NEW YORK - The place, the subject and the performers all buoyed Charlie Parker's Yardbird on its Friday opening at the famous Apollo Theater in Harlem into the sort of event that allowed Opera Philadelphia's New York debut to be a respectable success - at least.
Visiting Philadelphians crowded the seats of this grand, Old World-style, 1,500-seat theater. Much cheering greeted the conclusion. Yet the piece itself (in the company's 2015 world premiere production) felt more problematic than before. No doubt being in the Apollo, once inhabited by Parker and many jazz greats whose photos are part of the production's set, prompts greater scrutiny of the opera's poetic veracity. Daniel Schnyder's score seems better than before - but especially weighed down by Bridgette A. Wimberly's libretto, with its endless bird imagery and little sense of when words should be sung or spoken.
In a genre full of hobbled libretti, this opera has a particular problem: Musicians tend to be doers rather than explainers, and here, the legendary saxophonist is explaining his way through a netherworld between life and death, granting him the time to write his masterpiece.

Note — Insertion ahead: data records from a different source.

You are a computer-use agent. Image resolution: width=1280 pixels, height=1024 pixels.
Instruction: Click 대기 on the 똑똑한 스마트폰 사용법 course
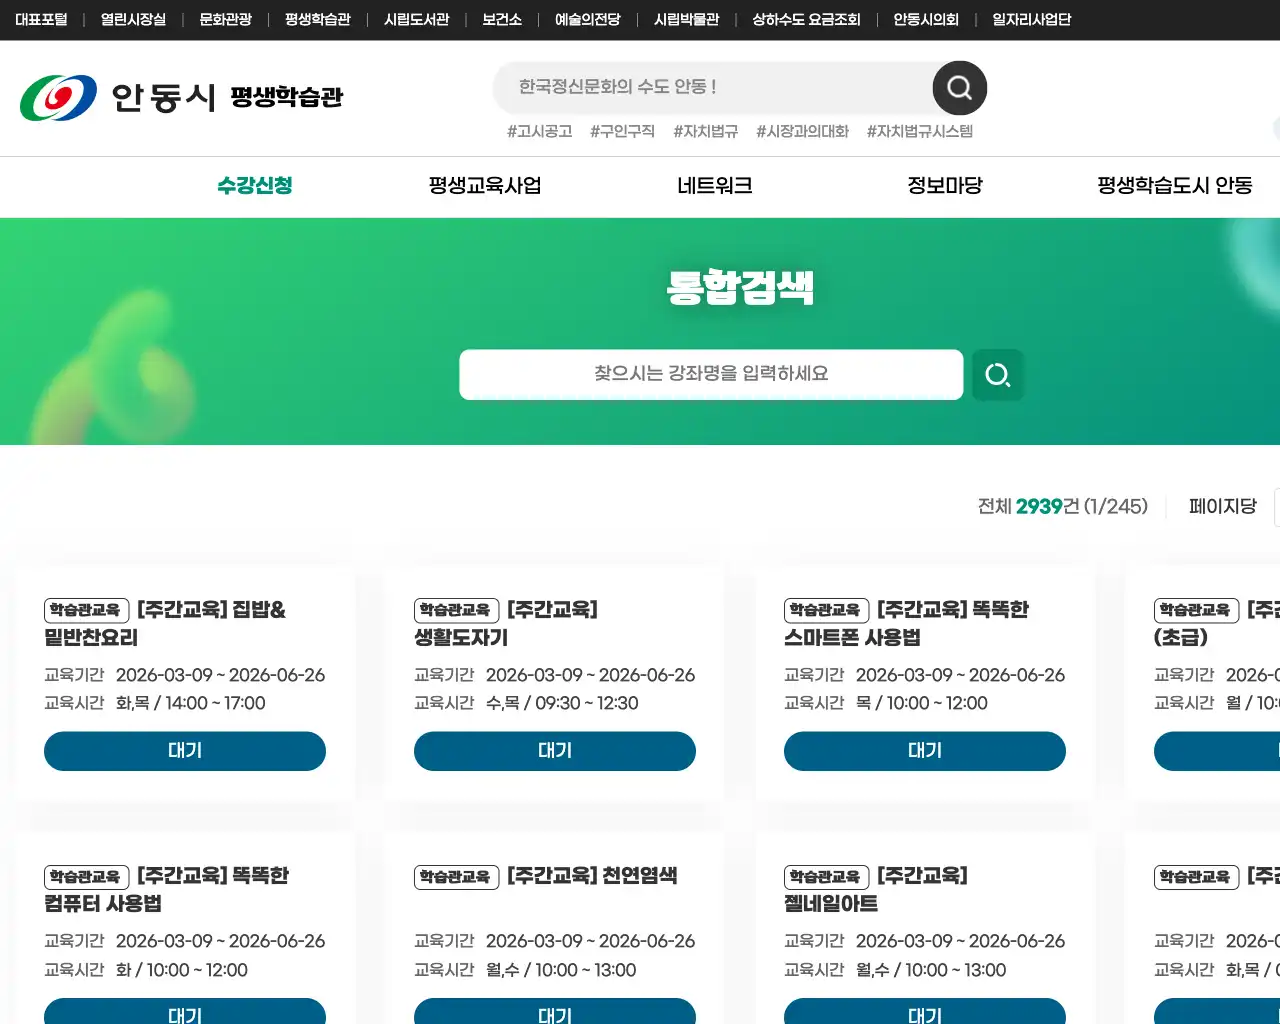click(924, 751)
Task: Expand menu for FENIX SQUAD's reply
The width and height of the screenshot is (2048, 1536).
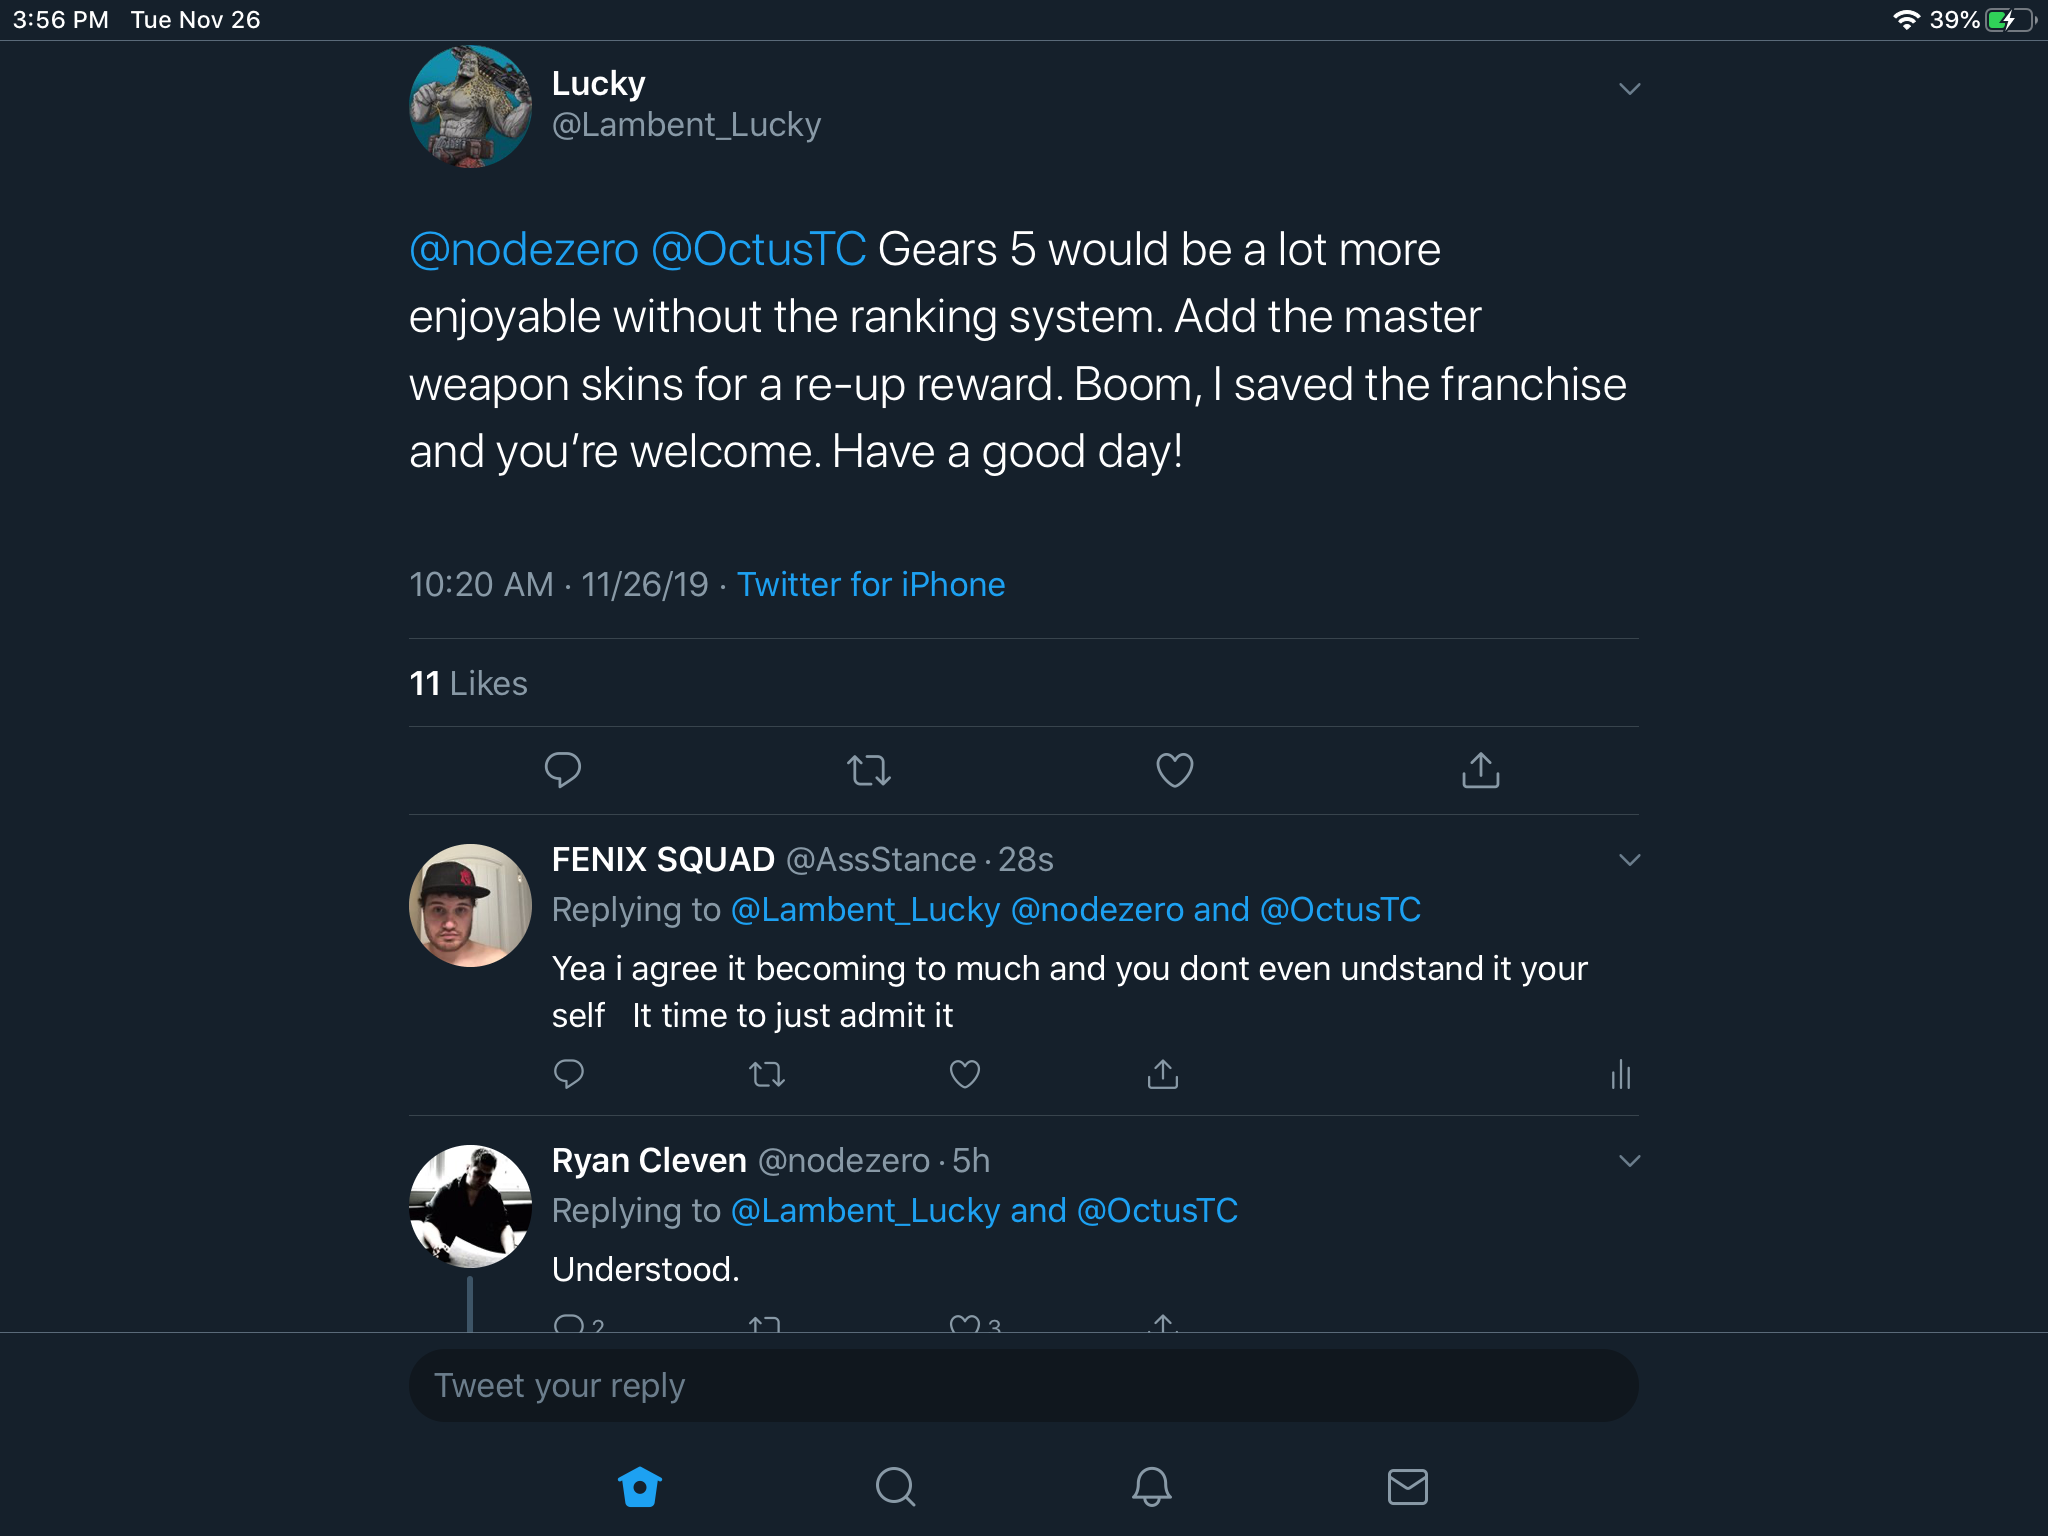Action: [x=1629, y=860]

Mother, wives and Dizzy Gillespie come and go, singing and explaining. A silent, crippled drug dealer/grim reaper visits periodically.
The music's manner feels like extended improvisation, burning at the emotional temperature of cool jazz, fueled by riff-like motifs but with constantly shifting rhythms that convey the instability of Parker's life. Best of all is the instrumental psych-ward music, whose long flute solo feels both vivid and sedated.
The big hole opera is Parker's own music. When he sings about how his sax was his voice, you want to hear it, whether imitation Parker or recordings of the real thing. Tenor Lawrence Brownlee, in the title role, had good flights of scat singing, and his sunny tenor voice parallels Parker's effortless lyricism and glistening vibrato that often rose above the mire of his life. Parker's darkness came more from Brownlee's manner than voice.
As his mother, soprano Angela Brown fused some too-low-for-comfort vocal writing into a warm, magnetic characterization. Will Liverman made a similar high-personality impression as Dizzy. Other Parker women had good vocal moments - Emily Pogorelc as Chan, Elena Perroni as Doris Parker, and Tamara Mumford as Nica - but couldn't mask the piece's lack of theatrical substance.
The Apollo required a sound-design arrangement that had singers with microphones, but to no ill effect. Music director Corrado Rovaris and the Opera Philadelphia orchestra were perfectly adept, but with Stan Kenton-esque exactitude in places that needed to swing.